Written by Peter Heck
On an ordinary day I would have regarded what Indiana State Attorney General Curtis Hill did as an aberration, a stroke of common sense in a society waging war against it. Hill refused to enact a policy change made by the Bureau of Motor Vehicles that would have created a new “Gender X” option for state drivers’ licenses.
It seems to be Hill’s view that not requiring the official government license to hold official, factual information rather than the desires or wishes of the carrier is a bad idea. He has a point, of course. As others have pointed out, should the carrier be allowed to decide what eye color, hair color, weight and height they wish they had and list that? If so, what’s the point of the document in the first place?
But that’s not the way we think anymore in the West. That’s why I would have been tempted to regard Hill’s refusal to bow the knee to the mob of inmates that now runs our cultural asylum as an isolated act of courage. But signs continue to emerge that perhaps the transgender madness has pushed a bit too far and society is starting to push back.
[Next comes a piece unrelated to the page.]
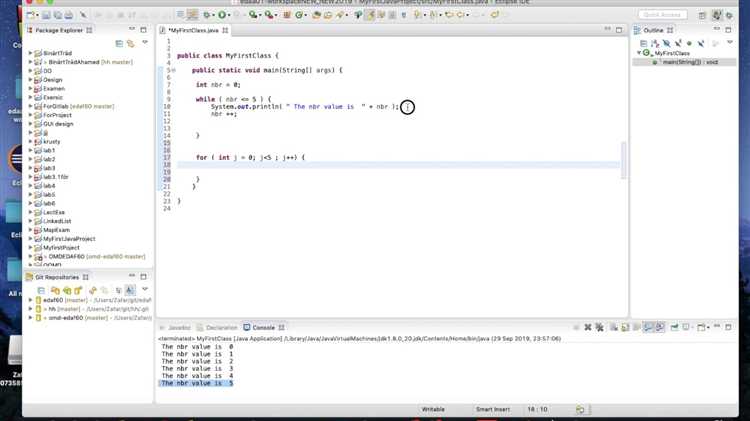
Task: Click the Quick Access search field
Action: pos(664,15)
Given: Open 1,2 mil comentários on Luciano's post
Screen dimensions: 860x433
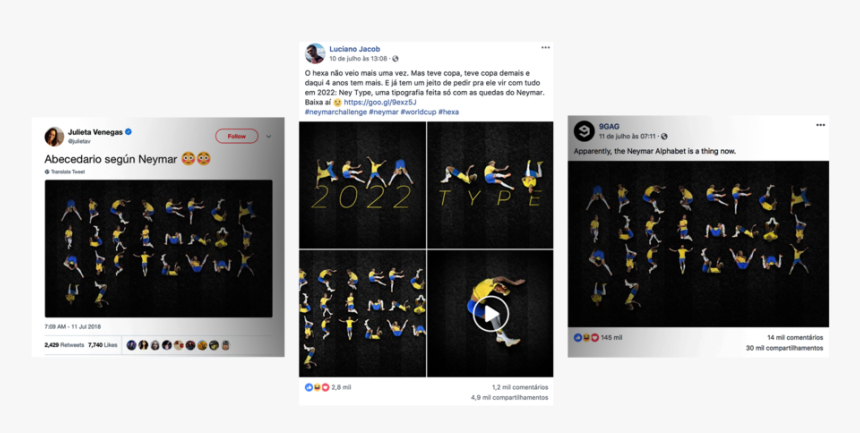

For instance, it was just days ago that avowed leftist Piers Morgan tweeted this:
His remarks were in reference to the group of over 100 parents and students who protested the new “gender neutral” uniforms at an English school. Morgan and company are not alone.
On this side of the Atlantic, Madeleine Kearns says there’s a rising tide of opposition to this latest manifestation of progressive liberalism’s sexual revolution:
Selina Soule, [is] the brave young athlete from Connecticut who, along with two other girls, has filed a Title IX complaint with the Education Department, which is now investigating the state’s policy allowing boys to thrash them in sports.
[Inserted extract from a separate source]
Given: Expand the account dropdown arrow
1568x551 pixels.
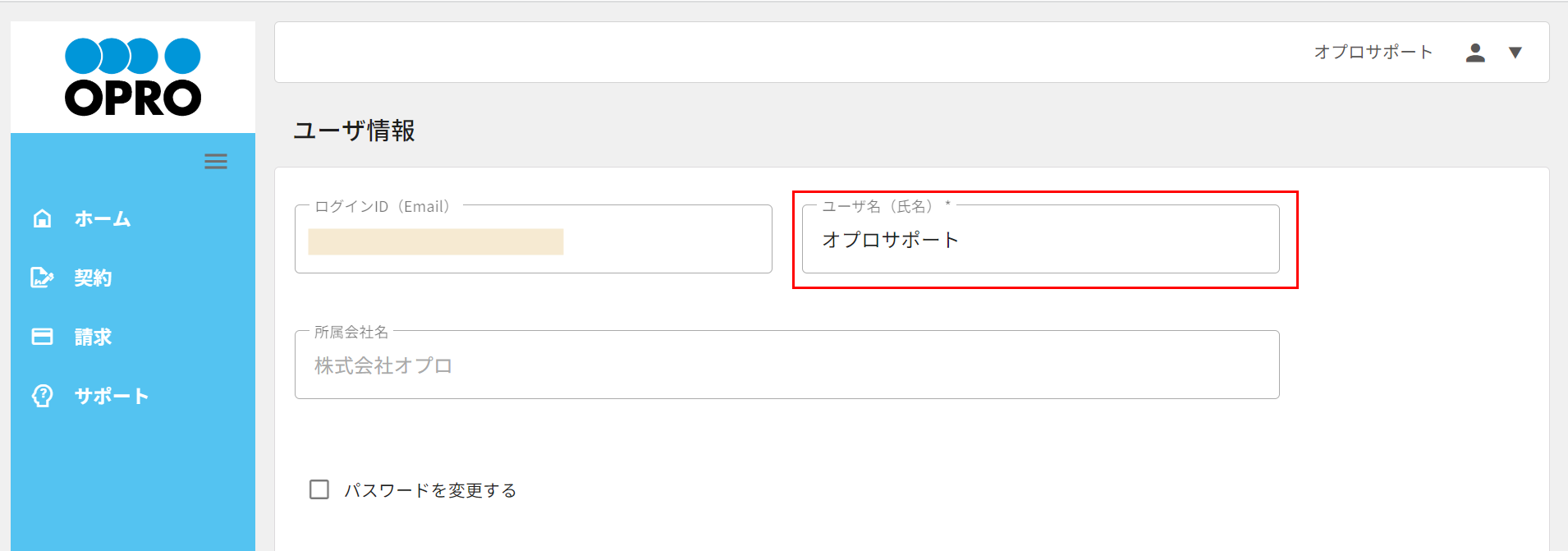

Back in March, 60 students (again, mostly girls) at Abraham Lincoln High School in Iowa staged a walkout after a boy was allowed to use the girls’ restrooms. Holding signs reading, for example, “We deserve our privacy,” as well as showing stick-figure images of a man and a woman found on bathroom doors, the young protestors chanted slogans such as “One over all is not fair.” Making the same complaint, students at Boyertown Area High School in Pennsylvania filed an appeal with the Supreme Court, though in May the Court declined to hear the case.
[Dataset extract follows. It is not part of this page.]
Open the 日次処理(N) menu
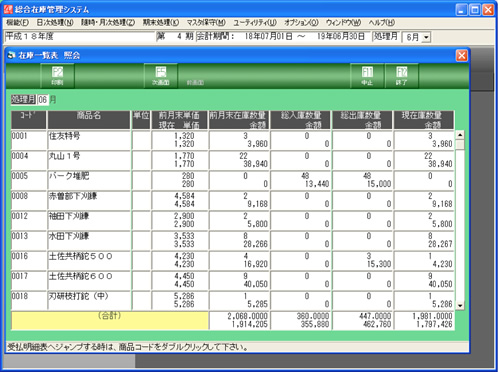The height and width of the screenshot is (372, 500). (x=55, y=23)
Kearns goes on to report that even the radical progressive feminist group called the Women’s Liberation Front that has spoken out recently on behalf of a funeral home that dismissed a male employee for his refusal to wear male clothing. The WLF issued this remarkably lucid statement on the case:
“Simply, Aimee Stephens is a man. He wanted to wear a skirt while at work, and his ‘gender identity’ argument is an ideology that dictates that people who wear skirts must be women, precisely the type of sex stereotyping forbidden by [ruling legal precedent].”
There’s something oddly satisfying about seeing two groups typically skeptical (if not downright hostile) towards conservative or traditional morality – young people and feminists – suddenly come to the realization that the right may have been, well, right.
The “T” of the LGBT movement is the capstone on the upending of sexual sanity. It brings into focus the insanity that we have come to embrace in the name of personal identity. While the L, G, and B have all represented a distinct and overt rebellion to God’s moral order, the T highlights the final resting place of such rebellion: the denial of reality.
Could it be that this is the beginning of Western society noticing that? Only time will tell.